_PROBLEM STATEMENT_
Please take the lines from the one holding "This screenshot has width=1215, height=715." through the one holding "Task: Click the help question mark icon" in the data below and copy them exactly.

*** Opening DATA EXTRACT ***

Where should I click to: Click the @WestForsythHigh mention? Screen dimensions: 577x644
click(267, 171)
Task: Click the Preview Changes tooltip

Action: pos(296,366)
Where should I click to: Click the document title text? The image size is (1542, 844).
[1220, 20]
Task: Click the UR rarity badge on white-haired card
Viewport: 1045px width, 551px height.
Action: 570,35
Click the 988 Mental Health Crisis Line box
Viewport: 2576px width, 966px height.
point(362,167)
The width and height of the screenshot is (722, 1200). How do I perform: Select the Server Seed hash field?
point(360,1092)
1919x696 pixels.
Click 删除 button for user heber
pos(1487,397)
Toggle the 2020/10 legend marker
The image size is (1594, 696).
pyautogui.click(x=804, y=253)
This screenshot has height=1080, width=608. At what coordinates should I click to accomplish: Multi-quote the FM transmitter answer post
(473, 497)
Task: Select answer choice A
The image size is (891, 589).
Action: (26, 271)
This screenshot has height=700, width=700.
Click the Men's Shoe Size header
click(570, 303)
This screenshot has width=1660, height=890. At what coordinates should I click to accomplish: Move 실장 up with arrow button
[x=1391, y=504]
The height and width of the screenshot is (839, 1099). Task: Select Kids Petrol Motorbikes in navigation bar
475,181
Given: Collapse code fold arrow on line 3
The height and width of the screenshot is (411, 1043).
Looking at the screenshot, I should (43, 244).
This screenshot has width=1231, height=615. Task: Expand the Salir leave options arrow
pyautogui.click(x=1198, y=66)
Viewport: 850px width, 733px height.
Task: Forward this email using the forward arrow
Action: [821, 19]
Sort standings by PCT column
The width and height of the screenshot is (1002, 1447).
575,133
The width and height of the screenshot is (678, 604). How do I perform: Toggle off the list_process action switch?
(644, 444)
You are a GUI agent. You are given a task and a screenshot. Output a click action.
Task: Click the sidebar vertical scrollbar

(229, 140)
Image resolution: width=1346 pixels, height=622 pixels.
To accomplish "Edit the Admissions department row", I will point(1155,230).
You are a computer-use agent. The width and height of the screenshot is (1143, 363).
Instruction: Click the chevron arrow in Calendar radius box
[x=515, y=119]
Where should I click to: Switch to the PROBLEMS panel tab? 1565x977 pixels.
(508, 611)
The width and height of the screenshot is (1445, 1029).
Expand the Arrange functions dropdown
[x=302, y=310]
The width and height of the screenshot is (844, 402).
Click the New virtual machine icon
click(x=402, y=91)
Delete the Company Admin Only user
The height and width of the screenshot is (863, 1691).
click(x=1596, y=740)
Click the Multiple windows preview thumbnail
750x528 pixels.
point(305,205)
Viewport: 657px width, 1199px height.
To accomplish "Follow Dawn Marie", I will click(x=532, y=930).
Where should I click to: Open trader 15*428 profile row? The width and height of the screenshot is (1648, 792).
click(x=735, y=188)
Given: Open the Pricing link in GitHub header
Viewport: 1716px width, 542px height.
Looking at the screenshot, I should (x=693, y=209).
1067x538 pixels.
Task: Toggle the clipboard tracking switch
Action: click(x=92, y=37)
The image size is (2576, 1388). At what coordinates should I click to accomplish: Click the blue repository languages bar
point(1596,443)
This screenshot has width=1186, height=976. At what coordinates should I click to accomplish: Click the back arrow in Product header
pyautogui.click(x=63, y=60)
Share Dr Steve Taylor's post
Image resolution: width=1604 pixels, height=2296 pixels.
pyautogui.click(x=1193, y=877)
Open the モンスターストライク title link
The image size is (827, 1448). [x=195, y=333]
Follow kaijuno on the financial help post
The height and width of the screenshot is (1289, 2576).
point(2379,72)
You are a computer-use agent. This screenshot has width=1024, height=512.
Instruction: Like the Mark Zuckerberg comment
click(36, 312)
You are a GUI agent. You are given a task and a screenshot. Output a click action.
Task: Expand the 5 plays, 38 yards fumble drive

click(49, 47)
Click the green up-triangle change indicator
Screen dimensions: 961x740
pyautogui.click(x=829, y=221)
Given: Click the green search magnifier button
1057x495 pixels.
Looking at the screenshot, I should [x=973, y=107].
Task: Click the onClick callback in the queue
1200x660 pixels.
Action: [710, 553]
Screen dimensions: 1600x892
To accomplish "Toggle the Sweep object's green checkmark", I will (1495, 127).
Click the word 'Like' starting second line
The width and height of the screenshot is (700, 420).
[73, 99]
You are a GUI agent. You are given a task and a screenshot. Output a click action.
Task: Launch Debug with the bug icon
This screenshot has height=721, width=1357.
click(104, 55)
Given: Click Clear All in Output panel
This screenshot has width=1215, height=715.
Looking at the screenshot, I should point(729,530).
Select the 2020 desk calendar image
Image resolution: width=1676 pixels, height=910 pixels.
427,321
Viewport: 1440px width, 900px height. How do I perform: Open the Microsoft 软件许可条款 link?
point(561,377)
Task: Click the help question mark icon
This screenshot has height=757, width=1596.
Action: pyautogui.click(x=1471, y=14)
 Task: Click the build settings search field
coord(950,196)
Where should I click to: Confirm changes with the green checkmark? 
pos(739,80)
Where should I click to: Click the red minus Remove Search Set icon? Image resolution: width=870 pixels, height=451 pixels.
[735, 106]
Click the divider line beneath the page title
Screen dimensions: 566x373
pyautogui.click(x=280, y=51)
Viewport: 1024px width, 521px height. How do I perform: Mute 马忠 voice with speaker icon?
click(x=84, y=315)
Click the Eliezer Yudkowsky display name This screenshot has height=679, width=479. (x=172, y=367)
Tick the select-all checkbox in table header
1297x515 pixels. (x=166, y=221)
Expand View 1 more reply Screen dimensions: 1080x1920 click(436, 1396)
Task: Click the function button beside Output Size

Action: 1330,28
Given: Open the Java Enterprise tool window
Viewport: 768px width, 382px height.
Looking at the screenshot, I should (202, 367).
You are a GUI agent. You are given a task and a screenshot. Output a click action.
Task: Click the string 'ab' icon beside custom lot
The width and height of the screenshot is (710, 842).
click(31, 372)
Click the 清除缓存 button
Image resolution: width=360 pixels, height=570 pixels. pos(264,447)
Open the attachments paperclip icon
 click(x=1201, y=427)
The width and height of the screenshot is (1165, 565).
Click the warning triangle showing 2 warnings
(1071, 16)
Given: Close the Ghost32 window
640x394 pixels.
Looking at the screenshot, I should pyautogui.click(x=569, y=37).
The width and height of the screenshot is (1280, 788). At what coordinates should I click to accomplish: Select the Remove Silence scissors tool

*** Closing DATA EXTRACT ***

_EXERCISE RESULT_
This screenshot has width=1215, height=715.
Looking at the screenshot, I should point(729,530).
Select the 2020 desk calendar image
Image resolution: width=1676 pixels, height=910 pixels.
427,321
Viewport: 1440px width, 900px height. How do I perform: Open the Microsoft 软件许可条款 link?
point(561,377)
Task: Click the help question mark icon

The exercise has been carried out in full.